His close friends and family held a private funeral service, but because of the wealth of his life through his investment in people and the community, there will be a more public memorial in May, that I plan to attend. The older I get, the more deaths I face, the greater importance I place on honoring those who have passed on.

My cousin Ricky died suddenly on Good Friday, and it broke my heart. He was a favorite, and more like another brother than a cousin. Ricky lived with us for a time when I was younger, and he and my brother Theodore were constant companions and running buddies. I probably heard more than a six-year-old should hear about the misadventures of young adult men, but I enjoyed being the mascot. Unlike my sisters, Theodore and Ricky liked my company, and they treated me like a person, rather than a kid who was underfoot.

Mike (left), Aunt Allene (middle), and Ricky at the Foxx Family Reunion, 2005. R.I.P. my cousin.

Ricky was hilarious. He had a sharp wit, a great laugh, and a radiant smile that charmed everyone. Ricky, his mother (my aunt) Allene, and his brother Mike moved on to Northern California, and his absence left a huge hole in my young life. When I moved to California in my adult years, I was able to reconnect with him. He had since moved to Southern California, and with my sister June and her daughter Gabi, we went to visit him and his then-wife. I was writing Fried Chicken and Sympathy during that time, and he was able to share stories, give insight, and piece together some family history that had been missing.

The last time I saw him was at our Foxx Family Reunion in 2005. He looked rested and happy, was his usual chipper and hilarious self, warm, welcoming and loving, as always.  I still cannot believe he is gone, and it is still up in the air about whether there will be a service or memorial where the rest of the family and friends can mourn his loss.

Whether that happens or not, Ricky knew Jesus too, so I will see him again in Heaven, where we can laugh together.

I am thankful for the personal impact of both these men, and that through their death, as well as in their life, they continue to instruct.
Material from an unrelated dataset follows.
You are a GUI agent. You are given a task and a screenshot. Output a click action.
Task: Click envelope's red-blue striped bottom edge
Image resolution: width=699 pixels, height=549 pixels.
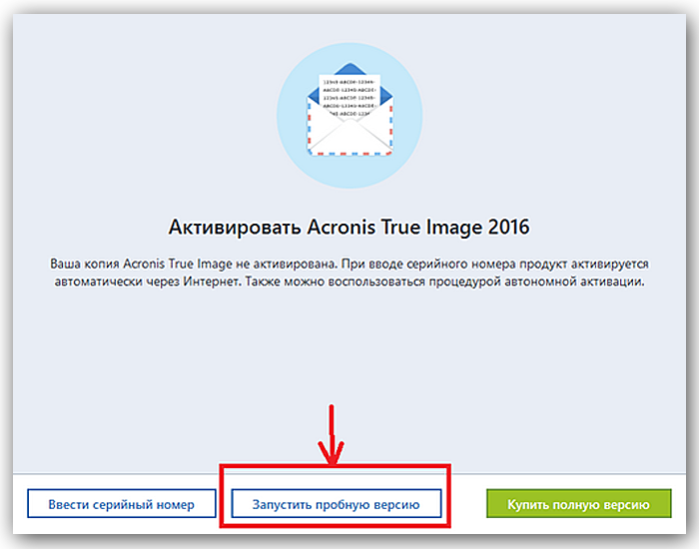[x=350, y=153]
As Psalm 90:12 states, “So teach us to number our days,that we may gain a heart of wisdom.” I am more attuned to counting the cost of my life.

The Universe

Part of the counting of my days is my work with job seekers and career transitioners. One of the ways I do this is my participation (and sometimes chairmanship) of CareerCamp events in Southern California.

CareerCampLA is coming up this Friday, April 20 from 9 am to 12 pm, at Los Angeles Southwest College, 1600 West Imperial Highway, Los Angeles, CA 90044.  Do I need to say it is well worth your time? Trust me, it is.

The day is geared toward “Building the Career That You Deserve” through workshops, seminars and breakout sessions. The agenda is set by the attendees, so you get your most burning questions answered. CareerCamp is a positive event focused on you and your needs in developing your career.

What I love about CareerCamp is that it’s NOT a job fair, but a workshop designed to hone your skills and give you the information you need to make the next step in your career. That next step may be starting your own business, or changing careers–it’s less about enabling and more about empowerment. If you want to be empowered to make the changes necessary to discover your career direction and life’s passion, then register here.

Everything

My world has been transformed by Yoga, and now I am able to lead others through its transformative work. I teach classes at CorePower Yoga in Sherman Oaks on Mondays, Tuesdays and Thursdays. I also teach a Soul Flow class in Northridge on Thursday nights. The Monday 12:00 pm class, and the Soul Flow class are only $10–you can’t get out of Starbucks that cheaply, and its positive effects are better and last longer!

Like the CareerCamps, it is a privilege to help others on a journey of discovery that moves someone closer to their authentic self, and offer inspiration that helps them get a better handle on their purpose in life.

Speaking of that… time to rocket off to CorePower for my Monday classes. Hope to see you around my universe.